I am researching the mode of operation on PMOS and NMOS using Level 1 standard parameters. This is the information of the NMOS circuit to be designed.

Using transistor model level 1 parameters, calculate ID for an NMOS with the minimum W and L, VGS = VDS = 2.5 V and VSB = 0 V.

This is the result I have calculated using standard parameters manually.

The I_D calculated for my NMOS at minimum Width and Length (0.375u/0.25u) is 219.33uA. However, when I perform simulation on LTspice, the result seems to have a huge difference, compared to manual calculation.

This is my NMOS circuit on LTspice. Anyone can suggest how to solve this issue or any related settings so that the difference will not be so huge?

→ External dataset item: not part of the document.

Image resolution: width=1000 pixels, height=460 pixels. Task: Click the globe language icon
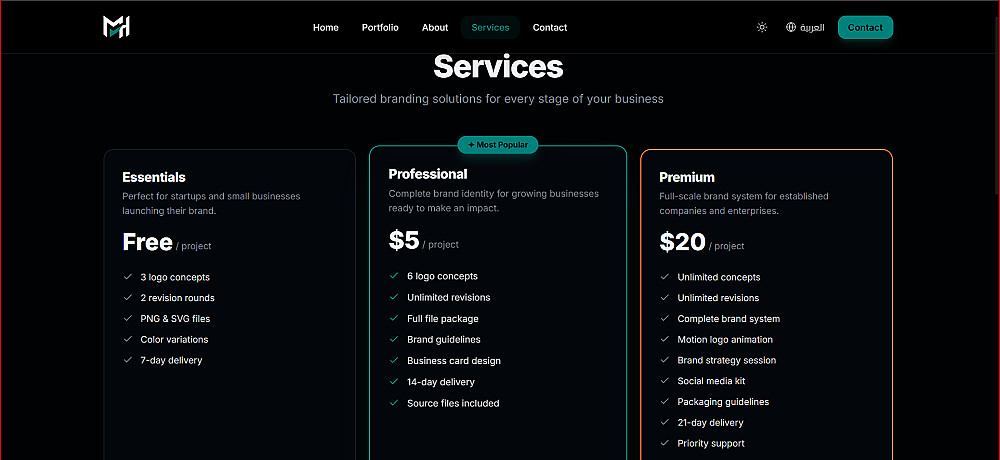(x=791, y=27)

• how do we know you've used the same parameters (phi_F, lambda, etc) in the simulator as well? Commented May 4 at 7:28
• @Designalog, I have edited my question and provided the parameters that I have used in my question. Commented May 4 at 7:59
• Simply in LTspice, you have swapped L with W. You simply set L = 0.375 and W to 0.25 in LTspcie, but in hand calculation, you have used W = 0.375u and L = 0.25u. Id = 115E-6 * 1.5 * (2.5 - 0.43 - 2.5/2)*2.5 (1 + 0.06*2.5) = 406uA
– G36
Commented May 4 at 9:40
• @G36, I have swapped the value of L and W and posted the latest result in my edit. However, the result obtained is 425.009uA, which is much greater than my manual calculation (219.333uA) Commented May 4 at 10:20
• But it is much closer to my calculation 406uA
– G36
Commented May 4 at 10:21

I opened my book about electronic circuits and I found that those equations are used by SPICE to find the DC drain current using the LEVEL = 1 model.

In triode region $$\V_{DS} < V_{GS} - V_{T}\$$: $$I_D = K_P\: \frac{W}{L}\left( (V_{GS} - V_T)\:V_{DS} - \frac{V_{DS}}{2}\right)(1 + \lambda\:V_{DS})$$

In saturation when $$\ V_{GS} - V_{T }\leqslant V_{DS} \$$ $$I_D = \frac{K_P}{2}\: \frac{W}{L} \left(V_{GS} - V_T \right)^2(1 + \lambda\:V_{DS})$$

where:

$$V_T = VTO + GAMMA * (PHI - V_{BS})^{\frac{1}{2}} - PHI^{\frac{1}{2}})$$

In your circuit, the MOS will be in saturation ($$\2.5V \geqslant (2.5V - 0.43V) \$$ ), so we need to use the second equation. Therefore:

$$I_D = \frac{115\mu}{2}\: \frac{0.375}{0.25} \left(2.5V - 0.43V \right)^2(1 + 0.06 \:2.5V) = 425.009 \mu A$$

Exactly the same result I've got in LTspice and in QSPICE.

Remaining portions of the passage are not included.